• _Text for analysis_:
- Opening Delimiter -

Sarasota Ballet presents 'Balanchine, Ashton and Tudor'

Sarasota Ballet keeps the laughs coming with Antony Tudor's satirical 'Gala Performance.'
by: Nick Friedman Managing Editor of Arts and Culture

People have long lauded the value of laughter. It’s been called the best medicine. Poet Robert Frost even proposed that without it, we would all go insane. This holds true in the ballet world, too.

This Friday, Nov. 18, the Sarasota Ballet presents “Balanchine, Ashton and Tudor,” a program consisting of George Balanchine’s “Apollo,” with choreography telling the story of the Greek god of music and his visit with the three muses; Sir Frederick Ashton’s “Sinfonietta,” a challenging, abstract ballet; and finally, Antony Tudor’s “Gala Performance,” a laugh-out-loud satirical ballet that pits three diva ballerinas from different countries — and styles — against one another in a skirmish for the spotlight.

- Closing Delimiter -

• _Assignment A_: From the Sarasota Ballet article, extract the passage starting with "Sarasota Ballet keeps" and going on through "for the spotlight.".
• _Assignment B_: Write the next part of the Sarasota Ballet article, picking up after its final sentence.
The rows that follow are drawn from a separate source, unrelated to the Sarasota Ballet article.

• _Recorded data_:

- Opening Delimiter -

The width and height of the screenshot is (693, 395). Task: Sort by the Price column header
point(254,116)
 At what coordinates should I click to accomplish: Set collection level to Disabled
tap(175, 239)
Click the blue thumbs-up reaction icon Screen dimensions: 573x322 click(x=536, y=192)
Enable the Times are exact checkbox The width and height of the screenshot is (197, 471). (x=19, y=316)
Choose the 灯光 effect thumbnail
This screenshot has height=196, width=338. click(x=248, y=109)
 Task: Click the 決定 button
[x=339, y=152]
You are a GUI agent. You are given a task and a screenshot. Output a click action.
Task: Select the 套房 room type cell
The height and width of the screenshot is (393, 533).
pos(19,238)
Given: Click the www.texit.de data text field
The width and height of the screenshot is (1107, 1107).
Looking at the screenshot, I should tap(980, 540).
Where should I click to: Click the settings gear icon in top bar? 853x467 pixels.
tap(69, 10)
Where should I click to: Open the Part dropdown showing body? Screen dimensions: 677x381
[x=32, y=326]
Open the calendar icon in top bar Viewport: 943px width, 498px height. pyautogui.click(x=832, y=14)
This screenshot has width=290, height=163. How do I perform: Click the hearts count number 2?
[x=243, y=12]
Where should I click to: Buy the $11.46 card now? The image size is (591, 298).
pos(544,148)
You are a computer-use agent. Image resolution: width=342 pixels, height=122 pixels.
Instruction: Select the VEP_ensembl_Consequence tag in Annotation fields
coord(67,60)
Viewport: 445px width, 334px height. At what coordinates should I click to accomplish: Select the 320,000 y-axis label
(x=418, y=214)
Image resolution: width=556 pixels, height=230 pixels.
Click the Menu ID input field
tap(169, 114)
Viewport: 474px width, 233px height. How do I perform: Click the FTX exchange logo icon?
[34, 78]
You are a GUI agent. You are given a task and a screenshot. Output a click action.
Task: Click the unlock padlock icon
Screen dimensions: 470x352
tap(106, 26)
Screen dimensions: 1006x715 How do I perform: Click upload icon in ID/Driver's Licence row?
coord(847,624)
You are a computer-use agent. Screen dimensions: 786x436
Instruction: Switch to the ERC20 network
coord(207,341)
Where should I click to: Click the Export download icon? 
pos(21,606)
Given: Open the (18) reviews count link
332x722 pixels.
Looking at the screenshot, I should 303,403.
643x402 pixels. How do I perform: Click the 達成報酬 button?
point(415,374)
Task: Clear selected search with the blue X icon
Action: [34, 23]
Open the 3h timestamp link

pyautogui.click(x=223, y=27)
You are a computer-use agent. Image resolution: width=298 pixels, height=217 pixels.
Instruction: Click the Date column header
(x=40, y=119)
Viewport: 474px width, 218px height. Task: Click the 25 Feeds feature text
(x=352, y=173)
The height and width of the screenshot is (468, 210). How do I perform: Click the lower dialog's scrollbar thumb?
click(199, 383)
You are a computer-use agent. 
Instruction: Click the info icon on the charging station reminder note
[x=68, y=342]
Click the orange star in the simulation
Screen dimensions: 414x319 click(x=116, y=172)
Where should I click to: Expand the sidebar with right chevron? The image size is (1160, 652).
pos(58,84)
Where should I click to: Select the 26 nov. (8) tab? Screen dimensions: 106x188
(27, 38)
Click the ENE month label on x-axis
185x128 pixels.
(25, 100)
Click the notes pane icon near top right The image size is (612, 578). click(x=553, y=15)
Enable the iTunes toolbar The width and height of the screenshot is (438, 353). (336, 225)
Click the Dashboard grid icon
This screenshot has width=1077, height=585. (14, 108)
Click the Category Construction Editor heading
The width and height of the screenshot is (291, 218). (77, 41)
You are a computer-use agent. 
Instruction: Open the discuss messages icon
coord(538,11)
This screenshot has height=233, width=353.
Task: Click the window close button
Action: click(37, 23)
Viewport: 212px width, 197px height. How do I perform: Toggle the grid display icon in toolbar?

- Closing Delimiter -

• _Output A_:
Sarasota Ballet keeps the laughs coming with Antony Tudor's satirical 'Gala Performance.'
by: Nick Friedman Managing Editor of Arts and Culture

People have long lauded the value of laughter. It’s been called the best medicine. Poet Robert Frost even proposed that without it, we would all go insane. This holds true in the ballet world, too.

This Friday, Nov. 18, the Sarasota Ballet presents “Balanchine, Ashton and Tudor,” a program consisting of George Balanchine’s “Apollo,” with choreography telling the story of the Greek god of music and his visit with the three muses; Sir Frederick Ashton’s “Sinfonietta,” a challenging, abstract ballet; and finally, Antony Tudor’s “Gala Performance,” a laugh-out-loud satirical ballet that pits three diva ballerinas from different countries — and styles — against one another in a skirmish for the spotlight.

• _Output B_:
Kate Honea portrays the French ballerina, a ditzy, bubbly dancer who loves nothing more than embellishment; Kristianne Kleine plays the Russian ballerina, a ham who takes pride in her strength and virtuosity; and Amy Wood plays the Italian ballerina, a haughty, elegant performer who’s well aware of her beauty — and is just a little bored with it all.

Tudor premiered the piece in 1938 in London as a statement about conflicting approaches to ballet, and it grew to be an iconic comedic ballet, tackling stereotypes and questioning rigidity and convention in the art form.

Its presentation by the Sarasota Ballet, in its 26th season and under the leadership of Director Iain Webb in his 10th year, marks a continuation of Webb’s integration of comic ballet into the company’s repertoire, which audiences have come to expect.

We recently sat down with the three dancers behind this trio of warring egos to see what it’s like to flex their acting skills, the demands of the performance and what role comedy plays in the world of ballet.


Kleine: “My character, the Russian ballerina, is very no-one-gets-in-my-way. She’s a ham to the audience, but she’s kind of evil to everyone else around her. She thinks she’s hot stuff.”


Honea: “My character, the French ballerina, arrives next. She’s kind of ditzy — she’s like Champagne bubbles. She’s very bubbly and full of energy.”


Wood: “The character I play is Italian. She’s very refined and elegant and a little too aware of it. She’s very still and poker-faced and a little bored. She’s done a million of these.”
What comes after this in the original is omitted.